= TASKS AND EXERCISES =
a – Write out the Lost Sounds band text between "Lost Sounds was" and "influence as well.", inclusive, copying it word for word.
b – Continue the Lost Sounds band text from the point where it stops.

— Start PAGE EXCERPT —

Background information
- Origin: Memphis, Tennessee, United States
- Genres: darkwave; synth punk; goth rock; industrial rock;
- Years active: 1999–2005
- Labels: Big Neck; Empty; Contaminated; In the Red; On/On Switch; Goner; Solid Sex Lovie Doll; Cochon; The Holy Cobra Society; Rockin' Bones; Tic Tac Totally!; Fat Possum;
- Past members: Jay Reatard (deceased); Rich Crook; Patrick Jordan; Alicja Trout;

= Lost Sounds =

American synth-punk band

Lost Sounds was a dark wave band from Memphis, Tennessee that was formed in 1999. The band was made up of Rich Crook on drums, Patrick Jordan on bass, Jay Reatard on synth, guitar, and vocals, and Alicja Trout on synth, guitar, and vocals. The band, originally working within the garage rock genre, had a collection of analog keyboards Trout had used in her previous band, The Clears. The bizarre combination of new wave synths and mangled guitars showed a Punk rock influence as well.

The band frequently dealt with dark, apocalyptic themes ranging from the Book of Revelation ("Breathing Machine") to the Columbine High School massacre ("Blackcoats/Whitefear"). The band's last show was in May 2005 in Stuttgart, Germany, and they broke up right after. Rich Crook went on to write and record music in the band Lover! Former band members have since formed Sweet Knives as a self-described reboot of Lost Sounds, after Reatard died in 2010.

— End PAGE EXCERPT —
— Start PROVIDED DATA —

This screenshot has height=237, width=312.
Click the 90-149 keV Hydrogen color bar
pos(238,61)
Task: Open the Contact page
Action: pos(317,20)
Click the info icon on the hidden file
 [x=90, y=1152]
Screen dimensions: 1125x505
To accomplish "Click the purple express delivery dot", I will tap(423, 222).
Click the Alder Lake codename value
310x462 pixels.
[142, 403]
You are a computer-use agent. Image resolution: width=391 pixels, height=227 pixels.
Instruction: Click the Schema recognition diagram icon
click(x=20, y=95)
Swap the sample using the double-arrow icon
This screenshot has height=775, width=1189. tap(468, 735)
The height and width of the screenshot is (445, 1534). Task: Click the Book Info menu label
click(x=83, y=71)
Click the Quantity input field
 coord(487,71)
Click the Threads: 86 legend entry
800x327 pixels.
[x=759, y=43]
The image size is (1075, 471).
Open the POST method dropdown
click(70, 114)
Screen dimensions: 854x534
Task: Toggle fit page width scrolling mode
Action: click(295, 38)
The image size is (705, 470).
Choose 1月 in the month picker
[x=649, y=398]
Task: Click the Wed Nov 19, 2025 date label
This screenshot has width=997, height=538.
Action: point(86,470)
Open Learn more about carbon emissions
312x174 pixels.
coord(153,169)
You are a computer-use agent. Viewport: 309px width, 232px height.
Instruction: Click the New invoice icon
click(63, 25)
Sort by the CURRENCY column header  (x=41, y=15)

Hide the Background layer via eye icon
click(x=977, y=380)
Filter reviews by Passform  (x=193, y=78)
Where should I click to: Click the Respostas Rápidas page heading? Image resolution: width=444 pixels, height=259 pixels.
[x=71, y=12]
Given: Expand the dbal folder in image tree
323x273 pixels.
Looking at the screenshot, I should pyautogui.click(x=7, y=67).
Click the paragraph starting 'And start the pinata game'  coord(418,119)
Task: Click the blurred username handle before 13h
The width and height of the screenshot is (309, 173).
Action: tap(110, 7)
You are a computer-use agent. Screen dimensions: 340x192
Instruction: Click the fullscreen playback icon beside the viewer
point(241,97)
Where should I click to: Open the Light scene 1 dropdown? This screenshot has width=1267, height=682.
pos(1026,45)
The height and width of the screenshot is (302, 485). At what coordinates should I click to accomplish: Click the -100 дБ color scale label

— End PROVIDED DATA —

= ANSWER SET =
a –
Lost Sounds was a dark wave band from Memphis, Tennessee that was formed in 1999. The band was made up of Rich Crook on drums, Patrick Jordan on bass, Jay Reatard on synth, guitar, and vocals, and Alicja Trout on synth, guitar, and vocals. The band, originally working within the garage rock genre, had a collection of analog keyboards Trout had used in her previous band, The Clears. The bizarre combination of new wave synths and mangled guitars showed a Punk rock influence as well.

b –
== History ==
=== Pre-Lost Sounds ===
In the summer of 1997, Rich Crook moved to Memphis and met Jay Reatard, later co-forming The Reatards in 1998, becoming well known in the Memphis punk community with the release of Teenage Hate (1998). They would switch instruments, with Crook becoming a drummer by the release of their sophomore album Grown Up, Fucked Up (1999). Alicja Trout was a vocalist, guitarist, and keyboard player for the short-lived band The Clears (1997–98). The band would dress up in silly and robotic outfits inspired by Kraftwerk and Devo.

=== Formation and Memphis is Dead ===
In 1998, Trout became friends with Reatard and would make kitchen recordings the following year. At the time, Reatard's style was inspired by the Oblivians and garage rock, and he had an interest in Devo. Initially, he was slightly uncomfortable with using analog keyboards. Unlike their respective bands, the Reatards and the Clears, they would experiment with their sound and make songs that sounded completely different in comparison. By the time they were signed to In the Red Records, they had double-stack keyboards.

In the spring of 1999, the Lost Sounds were formed by Reatards lead member Jay Reatard, The Clears and The Fitts member Alicja Trout, and Reatards drummer Rich Crook. Reatard and Trout sang and played guitars and keys for the rest of the band's activity. They made their debut with the 4-track 7" EP, Plastic Skin (2000), via Solid Sex Lovie Doll Records, which included the kitchen recordings Reatard and Trout recorded. By 2001, they were mostly playing in south and midwest states including New Orleans and Chicago, and at the time, began production of their debut studio album Memphis is Dead (2001) via Bigneck Records, recorded at "This Ain’t Easley’s Studios", the studio named by Reatard.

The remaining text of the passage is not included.